> [Task] Copy the lines of the listing below word for word, starting at the line that contains "Point to the 'Million MT' axis title" and continuing through the line that contains "height=850. pyautogui.click(x=501, y=681)", with both of those lines included.

> [Material provided]
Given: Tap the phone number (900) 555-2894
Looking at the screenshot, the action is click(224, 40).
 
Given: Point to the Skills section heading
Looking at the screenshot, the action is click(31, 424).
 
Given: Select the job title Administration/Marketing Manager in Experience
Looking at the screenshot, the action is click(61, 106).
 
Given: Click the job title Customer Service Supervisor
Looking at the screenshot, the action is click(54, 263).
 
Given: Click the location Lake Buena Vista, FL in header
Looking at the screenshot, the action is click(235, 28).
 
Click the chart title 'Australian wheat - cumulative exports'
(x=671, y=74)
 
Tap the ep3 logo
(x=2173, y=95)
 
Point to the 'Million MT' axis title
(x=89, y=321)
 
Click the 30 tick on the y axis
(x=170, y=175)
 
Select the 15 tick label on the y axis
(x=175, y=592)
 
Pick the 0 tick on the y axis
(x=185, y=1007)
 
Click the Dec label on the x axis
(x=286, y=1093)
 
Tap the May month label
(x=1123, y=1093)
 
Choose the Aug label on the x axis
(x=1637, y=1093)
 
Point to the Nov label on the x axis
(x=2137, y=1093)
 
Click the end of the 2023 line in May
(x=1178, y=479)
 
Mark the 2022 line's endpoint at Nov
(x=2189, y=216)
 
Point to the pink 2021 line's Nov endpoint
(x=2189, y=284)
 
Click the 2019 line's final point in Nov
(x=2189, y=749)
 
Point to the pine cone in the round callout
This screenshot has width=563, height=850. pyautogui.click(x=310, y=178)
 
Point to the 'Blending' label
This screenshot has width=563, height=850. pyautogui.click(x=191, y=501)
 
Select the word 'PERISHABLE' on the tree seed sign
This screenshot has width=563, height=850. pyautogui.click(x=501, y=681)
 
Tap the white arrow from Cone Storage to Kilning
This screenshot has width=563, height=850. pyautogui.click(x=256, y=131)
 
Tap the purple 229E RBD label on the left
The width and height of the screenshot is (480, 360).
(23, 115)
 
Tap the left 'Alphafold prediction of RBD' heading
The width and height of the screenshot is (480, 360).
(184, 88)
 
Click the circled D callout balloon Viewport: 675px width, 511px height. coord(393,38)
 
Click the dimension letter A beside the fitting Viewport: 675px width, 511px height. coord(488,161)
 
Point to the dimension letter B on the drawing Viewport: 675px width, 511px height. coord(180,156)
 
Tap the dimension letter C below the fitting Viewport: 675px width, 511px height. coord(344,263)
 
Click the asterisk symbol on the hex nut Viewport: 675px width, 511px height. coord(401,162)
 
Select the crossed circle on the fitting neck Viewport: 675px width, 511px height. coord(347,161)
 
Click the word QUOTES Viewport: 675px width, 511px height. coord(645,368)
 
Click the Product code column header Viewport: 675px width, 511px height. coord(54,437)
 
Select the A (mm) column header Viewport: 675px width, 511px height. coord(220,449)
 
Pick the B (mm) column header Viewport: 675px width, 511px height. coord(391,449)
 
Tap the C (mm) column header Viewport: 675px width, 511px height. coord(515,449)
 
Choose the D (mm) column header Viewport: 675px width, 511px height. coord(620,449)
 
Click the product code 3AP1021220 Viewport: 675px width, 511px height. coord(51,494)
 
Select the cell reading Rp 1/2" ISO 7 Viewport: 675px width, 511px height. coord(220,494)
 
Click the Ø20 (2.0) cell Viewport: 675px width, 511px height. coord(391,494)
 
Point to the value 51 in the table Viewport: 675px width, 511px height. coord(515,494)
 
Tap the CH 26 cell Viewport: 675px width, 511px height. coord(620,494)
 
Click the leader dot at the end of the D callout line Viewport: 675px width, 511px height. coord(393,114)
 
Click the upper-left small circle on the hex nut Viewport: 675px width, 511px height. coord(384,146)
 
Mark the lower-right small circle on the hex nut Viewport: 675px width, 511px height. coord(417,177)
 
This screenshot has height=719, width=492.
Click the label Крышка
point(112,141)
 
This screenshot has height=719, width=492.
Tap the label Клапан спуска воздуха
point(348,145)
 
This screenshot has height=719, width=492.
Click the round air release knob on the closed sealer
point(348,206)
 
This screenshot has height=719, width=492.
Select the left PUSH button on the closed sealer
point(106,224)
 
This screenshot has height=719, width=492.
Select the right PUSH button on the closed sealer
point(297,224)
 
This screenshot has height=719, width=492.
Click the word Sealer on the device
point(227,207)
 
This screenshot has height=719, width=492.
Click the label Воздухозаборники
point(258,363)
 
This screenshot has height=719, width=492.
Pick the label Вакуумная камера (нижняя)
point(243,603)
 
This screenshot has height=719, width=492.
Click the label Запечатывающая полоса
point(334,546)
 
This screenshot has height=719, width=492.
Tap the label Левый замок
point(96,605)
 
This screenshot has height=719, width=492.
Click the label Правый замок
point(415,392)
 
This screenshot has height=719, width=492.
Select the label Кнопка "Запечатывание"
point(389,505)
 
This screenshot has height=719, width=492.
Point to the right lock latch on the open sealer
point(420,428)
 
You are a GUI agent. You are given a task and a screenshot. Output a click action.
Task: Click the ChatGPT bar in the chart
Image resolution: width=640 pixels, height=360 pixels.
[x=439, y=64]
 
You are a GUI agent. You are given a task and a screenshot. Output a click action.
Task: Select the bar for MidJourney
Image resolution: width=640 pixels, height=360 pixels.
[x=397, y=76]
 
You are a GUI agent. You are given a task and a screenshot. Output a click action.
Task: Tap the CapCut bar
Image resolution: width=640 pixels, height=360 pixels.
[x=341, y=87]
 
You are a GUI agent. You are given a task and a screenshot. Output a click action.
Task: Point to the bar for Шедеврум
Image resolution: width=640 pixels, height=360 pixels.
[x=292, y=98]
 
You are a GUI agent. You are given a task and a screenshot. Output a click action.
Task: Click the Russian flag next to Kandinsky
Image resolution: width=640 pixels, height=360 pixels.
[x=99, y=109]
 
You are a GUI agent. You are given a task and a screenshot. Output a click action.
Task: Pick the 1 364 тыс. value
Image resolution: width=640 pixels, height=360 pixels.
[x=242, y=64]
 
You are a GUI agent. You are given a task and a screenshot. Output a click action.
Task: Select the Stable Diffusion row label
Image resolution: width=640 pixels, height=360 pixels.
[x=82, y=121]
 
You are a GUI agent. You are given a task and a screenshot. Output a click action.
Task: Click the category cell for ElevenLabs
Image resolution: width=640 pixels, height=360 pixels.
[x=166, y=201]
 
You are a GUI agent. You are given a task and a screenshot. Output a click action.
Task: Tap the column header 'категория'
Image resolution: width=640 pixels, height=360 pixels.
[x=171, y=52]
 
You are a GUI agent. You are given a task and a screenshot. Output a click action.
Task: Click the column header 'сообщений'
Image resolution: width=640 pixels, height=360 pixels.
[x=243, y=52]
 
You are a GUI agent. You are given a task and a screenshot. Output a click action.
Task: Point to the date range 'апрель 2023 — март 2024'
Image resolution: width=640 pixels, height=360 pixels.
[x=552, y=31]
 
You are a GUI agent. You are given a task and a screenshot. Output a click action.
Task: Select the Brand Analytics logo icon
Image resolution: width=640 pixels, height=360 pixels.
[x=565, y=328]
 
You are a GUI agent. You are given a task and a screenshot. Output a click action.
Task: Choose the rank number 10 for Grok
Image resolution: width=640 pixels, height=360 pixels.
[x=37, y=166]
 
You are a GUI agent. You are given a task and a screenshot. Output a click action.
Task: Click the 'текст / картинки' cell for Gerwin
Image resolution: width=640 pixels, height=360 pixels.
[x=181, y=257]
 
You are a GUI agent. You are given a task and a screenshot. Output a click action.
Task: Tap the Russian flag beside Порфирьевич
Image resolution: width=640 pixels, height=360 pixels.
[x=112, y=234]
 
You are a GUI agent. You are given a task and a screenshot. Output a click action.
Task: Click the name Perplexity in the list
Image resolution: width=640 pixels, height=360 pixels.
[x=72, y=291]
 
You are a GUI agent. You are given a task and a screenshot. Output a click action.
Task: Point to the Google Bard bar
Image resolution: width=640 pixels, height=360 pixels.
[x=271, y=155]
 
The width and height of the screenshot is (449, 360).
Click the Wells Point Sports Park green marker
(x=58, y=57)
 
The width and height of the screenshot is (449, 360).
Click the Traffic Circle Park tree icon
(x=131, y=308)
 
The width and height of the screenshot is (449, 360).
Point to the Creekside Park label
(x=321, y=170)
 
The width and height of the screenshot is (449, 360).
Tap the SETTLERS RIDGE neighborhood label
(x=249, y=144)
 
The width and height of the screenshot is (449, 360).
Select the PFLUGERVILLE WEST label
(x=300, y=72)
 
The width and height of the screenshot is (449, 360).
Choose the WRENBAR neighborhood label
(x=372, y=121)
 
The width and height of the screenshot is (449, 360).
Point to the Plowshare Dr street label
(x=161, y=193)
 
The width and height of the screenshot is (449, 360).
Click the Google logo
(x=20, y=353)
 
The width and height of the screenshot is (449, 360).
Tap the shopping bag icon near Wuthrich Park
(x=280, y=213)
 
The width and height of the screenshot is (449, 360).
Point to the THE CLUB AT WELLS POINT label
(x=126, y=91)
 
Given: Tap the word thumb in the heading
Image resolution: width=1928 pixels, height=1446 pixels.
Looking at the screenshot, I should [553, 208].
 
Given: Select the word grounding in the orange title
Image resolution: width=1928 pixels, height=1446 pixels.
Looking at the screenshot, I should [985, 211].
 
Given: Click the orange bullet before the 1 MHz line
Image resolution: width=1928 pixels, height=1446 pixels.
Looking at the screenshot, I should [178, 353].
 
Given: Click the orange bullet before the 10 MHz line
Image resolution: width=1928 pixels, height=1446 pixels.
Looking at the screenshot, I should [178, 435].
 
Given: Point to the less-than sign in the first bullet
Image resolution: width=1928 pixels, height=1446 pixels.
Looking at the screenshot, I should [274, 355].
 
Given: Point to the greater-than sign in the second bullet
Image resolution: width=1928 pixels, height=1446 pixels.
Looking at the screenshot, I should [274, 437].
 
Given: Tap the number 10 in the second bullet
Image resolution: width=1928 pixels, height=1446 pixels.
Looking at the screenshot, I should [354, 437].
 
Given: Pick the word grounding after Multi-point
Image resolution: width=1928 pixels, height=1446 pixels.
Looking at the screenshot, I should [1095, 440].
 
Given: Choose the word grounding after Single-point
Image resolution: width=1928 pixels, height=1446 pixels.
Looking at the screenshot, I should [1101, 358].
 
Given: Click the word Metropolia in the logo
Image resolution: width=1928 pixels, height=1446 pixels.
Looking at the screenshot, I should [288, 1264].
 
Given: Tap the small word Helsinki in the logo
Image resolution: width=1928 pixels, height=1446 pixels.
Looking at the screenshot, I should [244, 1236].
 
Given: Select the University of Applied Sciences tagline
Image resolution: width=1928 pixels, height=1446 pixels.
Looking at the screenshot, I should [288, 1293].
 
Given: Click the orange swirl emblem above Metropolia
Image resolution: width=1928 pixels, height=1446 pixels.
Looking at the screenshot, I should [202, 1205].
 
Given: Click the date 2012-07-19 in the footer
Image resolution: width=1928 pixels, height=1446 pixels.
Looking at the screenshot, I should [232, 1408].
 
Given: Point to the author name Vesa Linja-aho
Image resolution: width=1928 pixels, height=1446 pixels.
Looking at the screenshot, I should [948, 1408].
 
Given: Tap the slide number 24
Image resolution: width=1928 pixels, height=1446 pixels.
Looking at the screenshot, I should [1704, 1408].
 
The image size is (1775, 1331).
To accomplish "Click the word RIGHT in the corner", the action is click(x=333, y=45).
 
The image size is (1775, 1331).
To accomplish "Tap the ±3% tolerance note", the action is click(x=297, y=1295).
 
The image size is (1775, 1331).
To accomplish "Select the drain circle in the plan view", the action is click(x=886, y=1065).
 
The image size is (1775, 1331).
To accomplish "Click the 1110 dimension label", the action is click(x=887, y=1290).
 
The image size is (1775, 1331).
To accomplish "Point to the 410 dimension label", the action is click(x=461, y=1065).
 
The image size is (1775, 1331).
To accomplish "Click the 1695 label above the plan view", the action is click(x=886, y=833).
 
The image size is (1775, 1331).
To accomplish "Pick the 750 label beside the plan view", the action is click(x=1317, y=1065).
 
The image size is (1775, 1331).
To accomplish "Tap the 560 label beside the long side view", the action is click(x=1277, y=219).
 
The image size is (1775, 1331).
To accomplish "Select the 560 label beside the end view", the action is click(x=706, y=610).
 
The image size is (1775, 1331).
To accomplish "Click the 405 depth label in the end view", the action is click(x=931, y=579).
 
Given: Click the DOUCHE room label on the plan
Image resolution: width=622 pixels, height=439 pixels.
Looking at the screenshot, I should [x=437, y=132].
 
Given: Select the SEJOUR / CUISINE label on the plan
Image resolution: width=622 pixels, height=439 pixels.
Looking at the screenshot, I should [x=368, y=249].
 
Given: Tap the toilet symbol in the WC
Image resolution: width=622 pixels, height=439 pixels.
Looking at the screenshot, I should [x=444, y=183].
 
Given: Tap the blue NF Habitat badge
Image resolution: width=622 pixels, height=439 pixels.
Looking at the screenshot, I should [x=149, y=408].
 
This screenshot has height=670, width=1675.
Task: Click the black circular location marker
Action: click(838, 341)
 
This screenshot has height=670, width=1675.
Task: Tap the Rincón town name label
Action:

> [Exercise output]
Point to the 'Million MT' axis title
(x=89, y=321)
 
Click the 30 tick on the y axis
(x=170, y=175)
 
Select the 15 tick label on the y axis
(x=175, y=592)
 
Pick the 0 tick on the y axis
(x=185, y=1007)
 
Click the Dec label on the x axis
(x=286, y=1093)
 
Tap the May month label
(x=1123, y=1093)
 
Choose the Aug label on the x axis
(x=1637, y=1093)
 
Point to the Nov label on the x axis
(x=2137, y=1093)
 
Click the end of the 2023 line in May
(x=1178, y=479)
 
Mark the 2022 line's endpoint at Nov
(x=2189, y=216)
 
Point to the pink 2021 line's Nov endpoint
(x=2189, y=284)
 
Click the 2019 line's final point in Nov
(x=2189, y=749)
 
Point to the pine cone in the round callout
This screenshot has width=563, height=850. pyautogui.click(x=310, y=178)
 
Point to the 'Blending' label
This screenshot has width=563, height=850. pyautogui.click(x=191, y=501)
 
Select the word 'PERISHABLE' on the tree seed sign
This screenshot has width=563, height=850. pyautogui.click(x=501, y=681)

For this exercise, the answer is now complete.